Eine weitere sehr häufige Ursache für anhaltende Schmerzen nach einer Wirbelsäulenoperation sind Auswirkungen der im Unterbewusstsein gespeicherten Angst vor neuen Schmerzen und bestimmten Bewegungen.

Wenn ein Patient einmal so starke Schmerzen im Rücken erlebt hat, dass er sich einer Operation unterzieht, bleibt die Angst davor gespeichert. Auch wenn die Operation problemlos verlaufen und das Übel beseitigt ist, treten unmittelbar nach der Operation Wundschmerzen auf. Für das Unterbewusstsein ist das Problem aber erst bei Schmerzfreiheit gelöst und die Enttäuschung ist groß. Die Rückenmuskeln werden instinktiv dazu gebracht sich zu verkrampfen, was jede normale Bewegung unmöglich macht. Zusätzlich entsteht durch die verhärteten Muskeln neuer Schmerz. Somit kann trotz technisch erfolgreicher Operation die Erwartung des Patienten nicht erfüllt werden. Chronische Schmerzen sind vorprogrammiert.

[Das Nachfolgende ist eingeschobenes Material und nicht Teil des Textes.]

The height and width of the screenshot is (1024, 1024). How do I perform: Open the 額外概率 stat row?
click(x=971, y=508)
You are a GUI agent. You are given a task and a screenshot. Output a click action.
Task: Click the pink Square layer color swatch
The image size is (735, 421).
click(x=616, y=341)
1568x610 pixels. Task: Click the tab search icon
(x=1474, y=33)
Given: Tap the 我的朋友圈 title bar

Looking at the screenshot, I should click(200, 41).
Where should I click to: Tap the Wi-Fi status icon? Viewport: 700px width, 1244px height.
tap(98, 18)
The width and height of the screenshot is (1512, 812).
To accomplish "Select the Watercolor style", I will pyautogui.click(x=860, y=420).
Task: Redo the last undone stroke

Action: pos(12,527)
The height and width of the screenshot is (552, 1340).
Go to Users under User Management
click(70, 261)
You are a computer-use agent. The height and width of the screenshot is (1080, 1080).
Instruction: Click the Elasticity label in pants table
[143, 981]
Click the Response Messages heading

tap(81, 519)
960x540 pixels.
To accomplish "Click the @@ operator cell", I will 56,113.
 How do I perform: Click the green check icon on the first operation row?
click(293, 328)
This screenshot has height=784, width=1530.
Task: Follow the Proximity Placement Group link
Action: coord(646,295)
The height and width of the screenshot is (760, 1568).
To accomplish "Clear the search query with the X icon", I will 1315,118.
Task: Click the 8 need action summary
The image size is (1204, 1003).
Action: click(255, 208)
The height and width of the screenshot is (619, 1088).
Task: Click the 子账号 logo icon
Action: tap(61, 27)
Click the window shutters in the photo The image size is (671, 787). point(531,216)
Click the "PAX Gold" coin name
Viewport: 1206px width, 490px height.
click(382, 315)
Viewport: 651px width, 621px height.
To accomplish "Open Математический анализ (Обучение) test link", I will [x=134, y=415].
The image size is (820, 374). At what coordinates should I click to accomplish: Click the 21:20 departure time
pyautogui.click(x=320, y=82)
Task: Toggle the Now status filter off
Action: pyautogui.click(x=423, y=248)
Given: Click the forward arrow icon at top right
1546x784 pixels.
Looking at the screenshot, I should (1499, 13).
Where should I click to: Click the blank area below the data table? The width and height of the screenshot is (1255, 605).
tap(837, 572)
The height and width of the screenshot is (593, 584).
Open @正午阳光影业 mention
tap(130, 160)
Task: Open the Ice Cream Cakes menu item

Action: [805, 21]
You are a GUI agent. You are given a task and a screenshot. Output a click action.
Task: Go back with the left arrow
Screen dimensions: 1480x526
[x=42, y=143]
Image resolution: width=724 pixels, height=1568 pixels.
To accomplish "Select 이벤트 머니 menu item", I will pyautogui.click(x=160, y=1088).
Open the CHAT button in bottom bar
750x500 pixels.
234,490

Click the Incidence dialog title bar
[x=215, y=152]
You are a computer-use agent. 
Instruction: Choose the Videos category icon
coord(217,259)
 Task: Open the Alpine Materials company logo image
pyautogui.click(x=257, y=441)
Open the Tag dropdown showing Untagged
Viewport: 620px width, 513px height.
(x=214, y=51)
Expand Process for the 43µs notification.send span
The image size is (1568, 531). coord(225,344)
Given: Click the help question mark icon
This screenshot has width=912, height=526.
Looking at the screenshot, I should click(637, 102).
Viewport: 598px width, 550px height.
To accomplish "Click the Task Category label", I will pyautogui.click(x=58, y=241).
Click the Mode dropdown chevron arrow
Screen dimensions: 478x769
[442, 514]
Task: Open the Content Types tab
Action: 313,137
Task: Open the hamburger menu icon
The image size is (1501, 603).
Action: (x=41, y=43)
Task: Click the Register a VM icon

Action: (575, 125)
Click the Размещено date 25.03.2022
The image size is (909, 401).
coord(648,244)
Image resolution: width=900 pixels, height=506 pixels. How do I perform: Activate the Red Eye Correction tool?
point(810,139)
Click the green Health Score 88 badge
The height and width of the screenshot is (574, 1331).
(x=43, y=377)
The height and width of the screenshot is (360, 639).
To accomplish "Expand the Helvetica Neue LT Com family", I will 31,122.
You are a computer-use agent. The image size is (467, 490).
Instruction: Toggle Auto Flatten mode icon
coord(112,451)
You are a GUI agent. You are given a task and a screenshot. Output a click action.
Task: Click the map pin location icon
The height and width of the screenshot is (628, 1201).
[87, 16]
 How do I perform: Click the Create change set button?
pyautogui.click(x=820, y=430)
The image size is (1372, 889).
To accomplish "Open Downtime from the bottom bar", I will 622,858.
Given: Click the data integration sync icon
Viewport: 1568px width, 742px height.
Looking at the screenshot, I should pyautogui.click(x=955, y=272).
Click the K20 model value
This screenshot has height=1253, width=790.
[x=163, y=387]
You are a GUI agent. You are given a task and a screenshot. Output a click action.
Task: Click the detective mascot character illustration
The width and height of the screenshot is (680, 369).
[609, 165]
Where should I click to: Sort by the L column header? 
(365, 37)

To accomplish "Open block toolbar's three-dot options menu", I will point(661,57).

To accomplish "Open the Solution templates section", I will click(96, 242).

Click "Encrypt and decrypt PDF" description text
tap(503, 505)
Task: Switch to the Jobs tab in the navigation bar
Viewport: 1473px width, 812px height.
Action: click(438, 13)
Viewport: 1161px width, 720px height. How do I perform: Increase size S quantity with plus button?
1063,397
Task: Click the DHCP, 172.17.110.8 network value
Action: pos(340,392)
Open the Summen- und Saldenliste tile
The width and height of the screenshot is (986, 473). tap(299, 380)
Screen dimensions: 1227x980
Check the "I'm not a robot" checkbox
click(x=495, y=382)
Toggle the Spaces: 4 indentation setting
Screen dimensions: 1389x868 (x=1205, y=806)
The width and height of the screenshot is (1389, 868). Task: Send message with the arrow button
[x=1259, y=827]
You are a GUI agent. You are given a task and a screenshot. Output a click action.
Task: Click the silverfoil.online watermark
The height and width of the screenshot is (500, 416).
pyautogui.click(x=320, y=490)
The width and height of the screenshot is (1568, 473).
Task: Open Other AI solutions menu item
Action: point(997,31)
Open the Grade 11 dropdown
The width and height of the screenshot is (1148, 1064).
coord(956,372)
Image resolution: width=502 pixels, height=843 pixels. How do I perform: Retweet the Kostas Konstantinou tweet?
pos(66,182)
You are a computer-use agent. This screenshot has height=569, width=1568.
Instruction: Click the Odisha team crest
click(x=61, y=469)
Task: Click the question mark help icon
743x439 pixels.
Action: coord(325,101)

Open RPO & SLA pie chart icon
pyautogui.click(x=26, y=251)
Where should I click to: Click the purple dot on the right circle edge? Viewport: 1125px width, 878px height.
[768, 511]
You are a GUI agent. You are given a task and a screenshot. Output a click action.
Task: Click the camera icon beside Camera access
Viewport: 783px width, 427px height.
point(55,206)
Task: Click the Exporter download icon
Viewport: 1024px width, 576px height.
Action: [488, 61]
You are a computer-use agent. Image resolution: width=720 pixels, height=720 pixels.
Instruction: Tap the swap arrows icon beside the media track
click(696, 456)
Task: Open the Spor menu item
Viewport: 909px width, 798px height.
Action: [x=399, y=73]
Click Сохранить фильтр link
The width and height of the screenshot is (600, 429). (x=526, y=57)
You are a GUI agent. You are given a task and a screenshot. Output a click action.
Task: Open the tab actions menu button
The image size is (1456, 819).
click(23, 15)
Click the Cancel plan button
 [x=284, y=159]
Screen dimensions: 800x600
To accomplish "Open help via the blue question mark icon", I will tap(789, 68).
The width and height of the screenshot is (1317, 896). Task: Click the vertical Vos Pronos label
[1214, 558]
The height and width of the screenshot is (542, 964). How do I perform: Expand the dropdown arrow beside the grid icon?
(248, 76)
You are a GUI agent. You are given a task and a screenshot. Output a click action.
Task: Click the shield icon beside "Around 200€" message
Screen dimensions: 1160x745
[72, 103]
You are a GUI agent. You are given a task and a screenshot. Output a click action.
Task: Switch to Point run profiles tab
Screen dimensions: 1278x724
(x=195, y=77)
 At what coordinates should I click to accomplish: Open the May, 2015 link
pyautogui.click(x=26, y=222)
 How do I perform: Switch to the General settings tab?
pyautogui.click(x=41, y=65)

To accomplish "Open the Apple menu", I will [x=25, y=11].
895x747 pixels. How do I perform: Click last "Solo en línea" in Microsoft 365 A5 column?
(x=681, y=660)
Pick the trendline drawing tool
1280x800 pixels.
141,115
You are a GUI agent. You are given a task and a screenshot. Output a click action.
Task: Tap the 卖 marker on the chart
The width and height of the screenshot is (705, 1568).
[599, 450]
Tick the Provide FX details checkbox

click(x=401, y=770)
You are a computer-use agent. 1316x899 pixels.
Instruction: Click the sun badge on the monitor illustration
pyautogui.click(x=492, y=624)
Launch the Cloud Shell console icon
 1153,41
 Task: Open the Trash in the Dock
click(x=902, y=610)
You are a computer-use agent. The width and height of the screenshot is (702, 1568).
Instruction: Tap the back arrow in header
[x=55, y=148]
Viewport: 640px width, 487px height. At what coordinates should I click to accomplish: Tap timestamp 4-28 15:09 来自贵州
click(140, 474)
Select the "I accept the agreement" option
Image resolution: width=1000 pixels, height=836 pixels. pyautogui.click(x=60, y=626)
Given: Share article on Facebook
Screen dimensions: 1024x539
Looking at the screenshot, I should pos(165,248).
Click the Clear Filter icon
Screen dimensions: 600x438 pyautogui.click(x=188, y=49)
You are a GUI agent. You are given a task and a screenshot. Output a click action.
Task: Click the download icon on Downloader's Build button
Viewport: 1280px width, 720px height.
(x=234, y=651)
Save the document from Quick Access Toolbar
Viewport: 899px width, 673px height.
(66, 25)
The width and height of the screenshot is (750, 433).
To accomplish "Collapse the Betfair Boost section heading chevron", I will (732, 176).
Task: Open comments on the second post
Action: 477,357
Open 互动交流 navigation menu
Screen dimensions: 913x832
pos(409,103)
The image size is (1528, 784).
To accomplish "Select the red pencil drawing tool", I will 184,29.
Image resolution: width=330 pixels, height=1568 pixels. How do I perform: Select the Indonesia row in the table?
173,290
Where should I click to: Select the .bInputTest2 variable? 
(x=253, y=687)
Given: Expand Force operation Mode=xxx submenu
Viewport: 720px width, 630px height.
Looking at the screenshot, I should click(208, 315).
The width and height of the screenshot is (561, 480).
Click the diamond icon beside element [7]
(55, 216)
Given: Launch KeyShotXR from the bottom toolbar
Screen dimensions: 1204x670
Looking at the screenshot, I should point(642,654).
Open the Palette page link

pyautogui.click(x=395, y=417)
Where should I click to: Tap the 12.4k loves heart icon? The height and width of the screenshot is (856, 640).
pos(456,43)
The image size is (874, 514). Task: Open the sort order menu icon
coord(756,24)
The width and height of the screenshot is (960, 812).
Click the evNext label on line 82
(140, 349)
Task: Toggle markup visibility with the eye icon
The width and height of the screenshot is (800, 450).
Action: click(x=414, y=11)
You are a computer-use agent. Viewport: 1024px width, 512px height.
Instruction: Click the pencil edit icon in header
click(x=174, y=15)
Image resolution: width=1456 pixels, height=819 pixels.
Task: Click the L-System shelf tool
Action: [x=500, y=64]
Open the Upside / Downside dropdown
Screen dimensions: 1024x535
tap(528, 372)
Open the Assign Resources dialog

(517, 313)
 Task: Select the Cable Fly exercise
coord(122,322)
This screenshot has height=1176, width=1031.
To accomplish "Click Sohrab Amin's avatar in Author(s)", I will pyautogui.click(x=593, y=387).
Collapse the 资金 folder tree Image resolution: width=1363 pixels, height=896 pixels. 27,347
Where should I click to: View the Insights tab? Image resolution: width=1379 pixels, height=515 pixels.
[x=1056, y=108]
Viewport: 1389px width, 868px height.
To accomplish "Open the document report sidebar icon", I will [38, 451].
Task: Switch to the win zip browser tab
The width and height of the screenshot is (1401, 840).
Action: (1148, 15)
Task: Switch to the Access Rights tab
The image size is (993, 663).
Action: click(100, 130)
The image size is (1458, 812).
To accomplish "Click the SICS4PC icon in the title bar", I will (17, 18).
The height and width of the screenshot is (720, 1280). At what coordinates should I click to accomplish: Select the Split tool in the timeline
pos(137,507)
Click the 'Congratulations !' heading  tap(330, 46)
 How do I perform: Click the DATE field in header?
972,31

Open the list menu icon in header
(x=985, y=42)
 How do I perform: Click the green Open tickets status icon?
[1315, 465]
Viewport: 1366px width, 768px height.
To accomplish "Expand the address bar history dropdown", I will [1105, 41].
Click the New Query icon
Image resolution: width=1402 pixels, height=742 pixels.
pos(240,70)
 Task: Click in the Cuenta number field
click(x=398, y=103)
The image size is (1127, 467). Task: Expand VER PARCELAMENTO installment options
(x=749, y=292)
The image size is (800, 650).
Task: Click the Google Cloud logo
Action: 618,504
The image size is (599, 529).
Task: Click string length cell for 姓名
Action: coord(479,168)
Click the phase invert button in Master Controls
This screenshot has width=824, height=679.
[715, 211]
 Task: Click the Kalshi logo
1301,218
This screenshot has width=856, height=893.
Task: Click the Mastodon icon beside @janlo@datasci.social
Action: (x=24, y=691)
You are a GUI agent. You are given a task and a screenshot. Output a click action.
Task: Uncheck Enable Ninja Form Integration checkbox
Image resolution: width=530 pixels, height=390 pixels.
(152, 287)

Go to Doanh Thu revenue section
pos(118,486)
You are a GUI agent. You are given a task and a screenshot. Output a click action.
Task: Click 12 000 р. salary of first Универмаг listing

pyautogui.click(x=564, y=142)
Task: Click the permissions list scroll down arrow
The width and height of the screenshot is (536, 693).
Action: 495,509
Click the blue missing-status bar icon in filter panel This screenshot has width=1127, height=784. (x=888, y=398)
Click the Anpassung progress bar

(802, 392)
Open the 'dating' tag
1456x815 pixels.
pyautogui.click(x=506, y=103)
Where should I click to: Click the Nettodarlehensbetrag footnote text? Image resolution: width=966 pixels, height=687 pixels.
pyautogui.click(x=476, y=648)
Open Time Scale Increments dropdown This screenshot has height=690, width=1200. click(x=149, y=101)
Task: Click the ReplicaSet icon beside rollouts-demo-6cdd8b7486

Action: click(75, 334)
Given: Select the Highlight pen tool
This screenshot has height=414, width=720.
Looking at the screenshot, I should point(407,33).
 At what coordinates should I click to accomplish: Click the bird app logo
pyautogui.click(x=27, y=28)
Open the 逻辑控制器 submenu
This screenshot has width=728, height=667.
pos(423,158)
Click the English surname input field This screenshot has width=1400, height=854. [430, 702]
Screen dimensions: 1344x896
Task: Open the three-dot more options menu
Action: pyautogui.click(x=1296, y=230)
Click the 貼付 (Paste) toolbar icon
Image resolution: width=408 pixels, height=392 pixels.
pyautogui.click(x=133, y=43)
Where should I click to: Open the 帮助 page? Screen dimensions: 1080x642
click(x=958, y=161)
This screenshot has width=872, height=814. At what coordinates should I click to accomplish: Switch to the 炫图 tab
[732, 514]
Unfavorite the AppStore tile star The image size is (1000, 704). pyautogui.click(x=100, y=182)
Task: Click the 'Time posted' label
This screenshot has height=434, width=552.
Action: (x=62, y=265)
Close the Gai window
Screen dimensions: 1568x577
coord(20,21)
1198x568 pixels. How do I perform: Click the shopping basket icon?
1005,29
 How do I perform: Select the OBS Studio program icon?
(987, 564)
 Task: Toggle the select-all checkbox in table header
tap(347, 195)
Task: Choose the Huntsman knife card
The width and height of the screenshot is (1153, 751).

Um dieses Problem zu bekämpfen ist zuerst eine wirklich effektive Schmerztherapie mit speziellen Medikamenten notwendig um den Patienten in einen schmerzfreien Zustand zu bringen. Sofort anschließend muss mit einer gezielten Bewegungstherapie begonnen werden um dem Unterbewusstsein zu beweisen, dass normale Bewegung auch im früher schmerzenden Gebiet möglich ist. Erst dann wird die Angst vor neuen Schmerzen besiegt und ein Postlaminektomiesyndrom erfolgreich behandelt sein.